TASK REQUIREMENTS: Skip the pictures. Return exactly the lines from the one containing "Where should I" through the end of the entries below.
-- MATERIAL SUPPLIED follows --
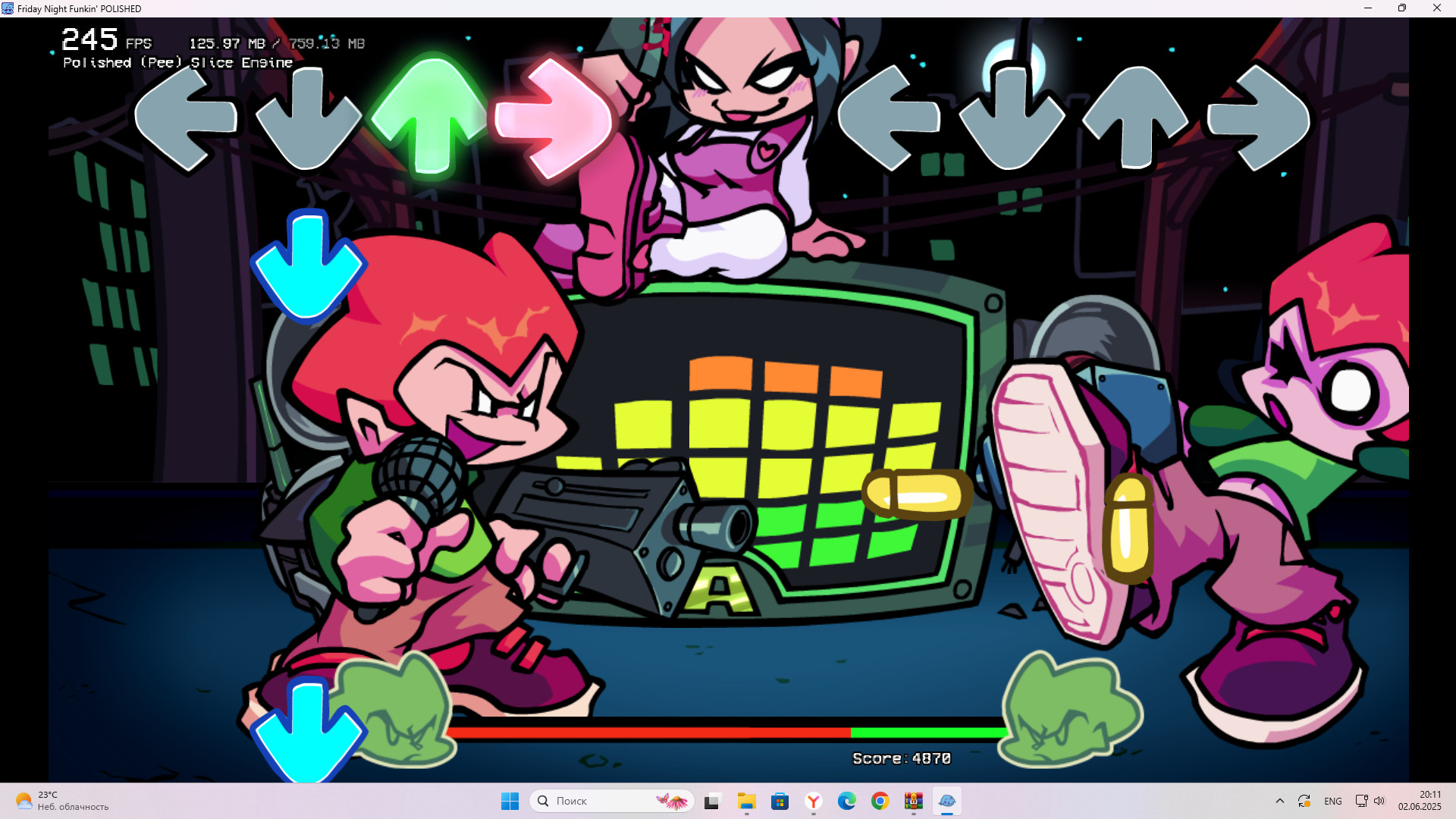Click the Friday Night Funkin' taskbar icon
This screenshot has width=1456, height=819.
948,800
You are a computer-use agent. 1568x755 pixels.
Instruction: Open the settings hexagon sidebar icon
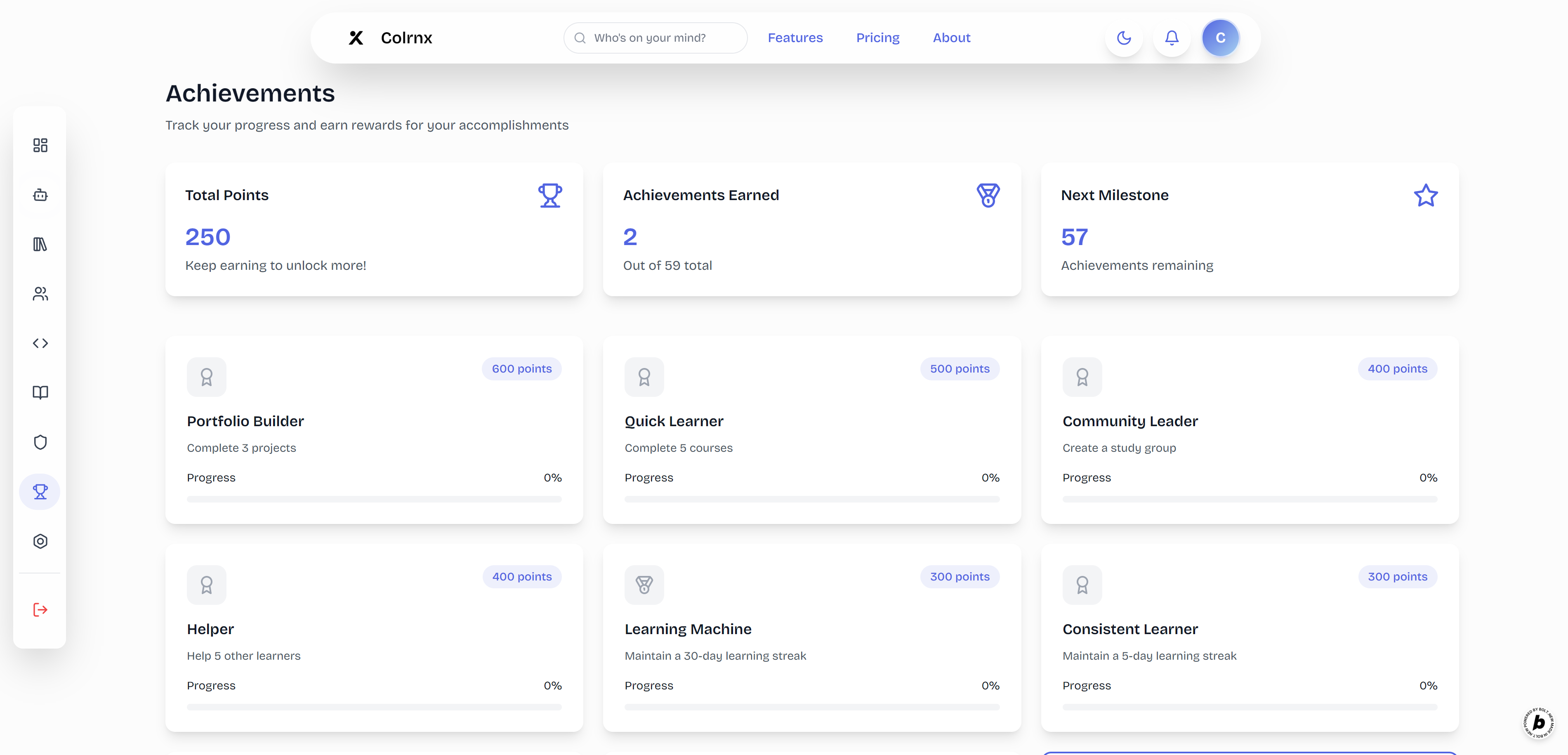[40, 541]
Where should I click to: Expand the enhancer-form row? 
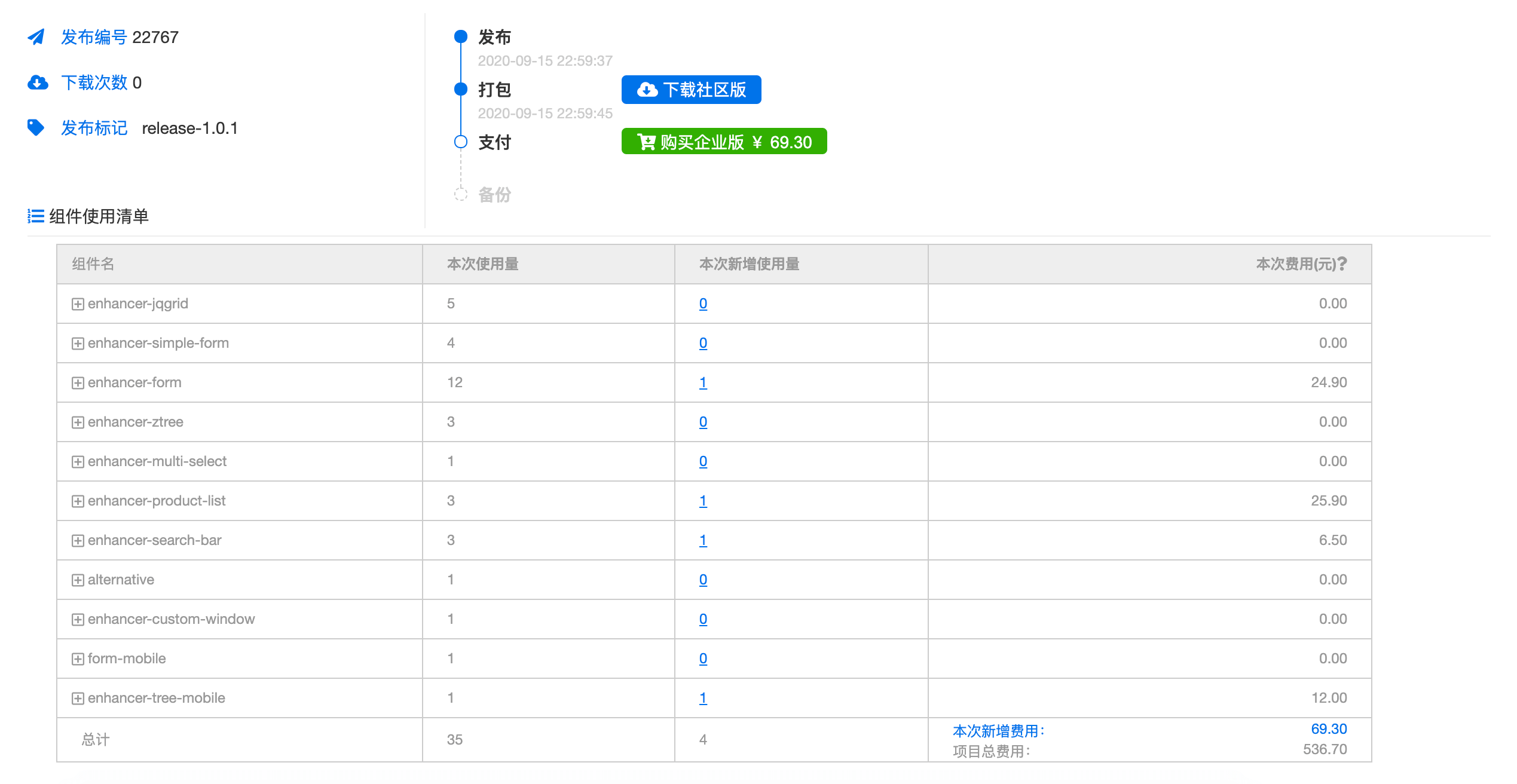coord(78,383)
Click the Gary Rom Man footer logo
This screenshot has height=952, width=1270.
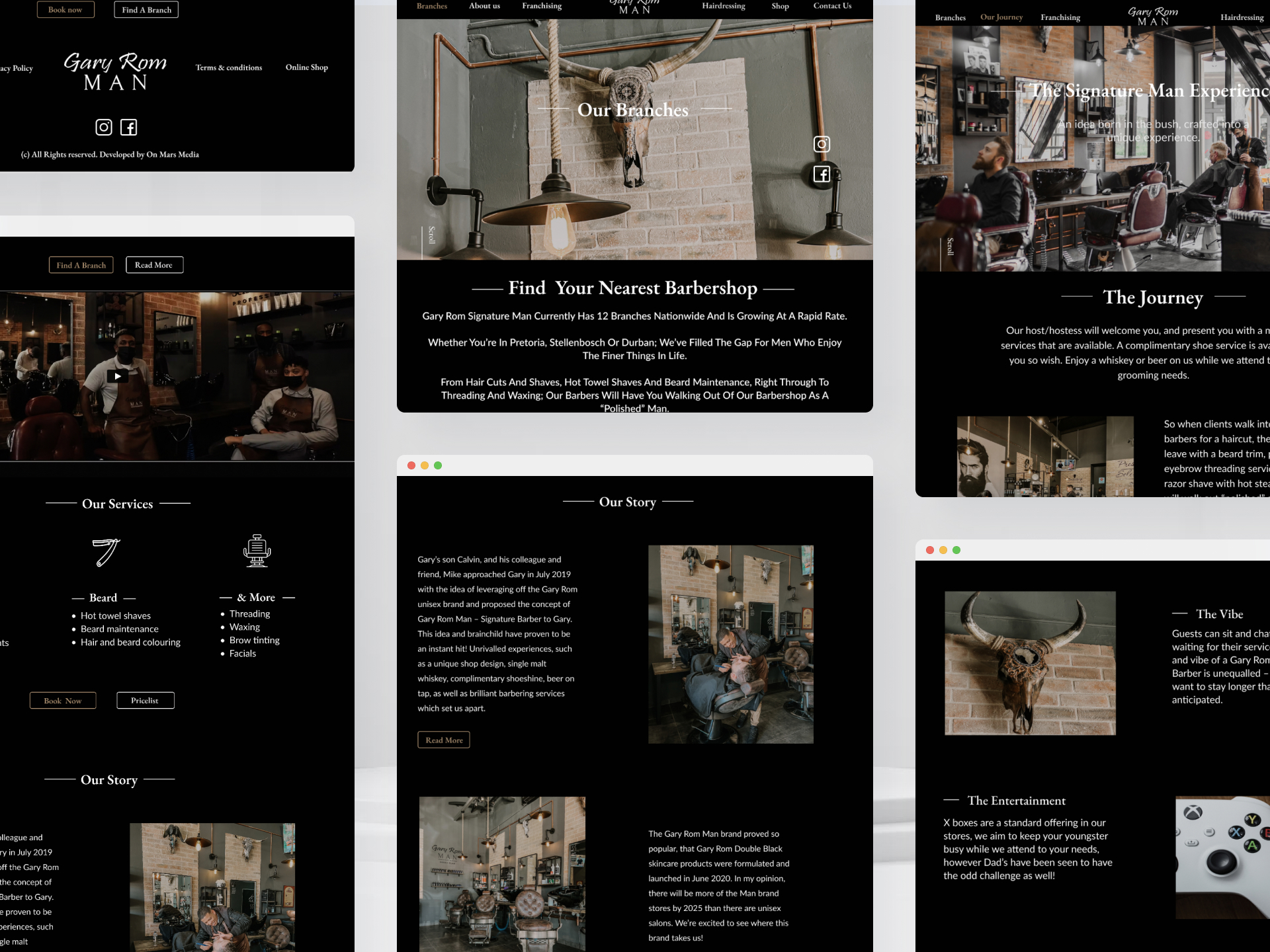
-- MATERIAL SUPPLIED concluded --
WRITTEN ANSWER:
Where should I click to: Expand the enhancer-form row? 
coord(78,383)
Click the Gary Rom Man footer logo
This screenshot has height=952, width=1270.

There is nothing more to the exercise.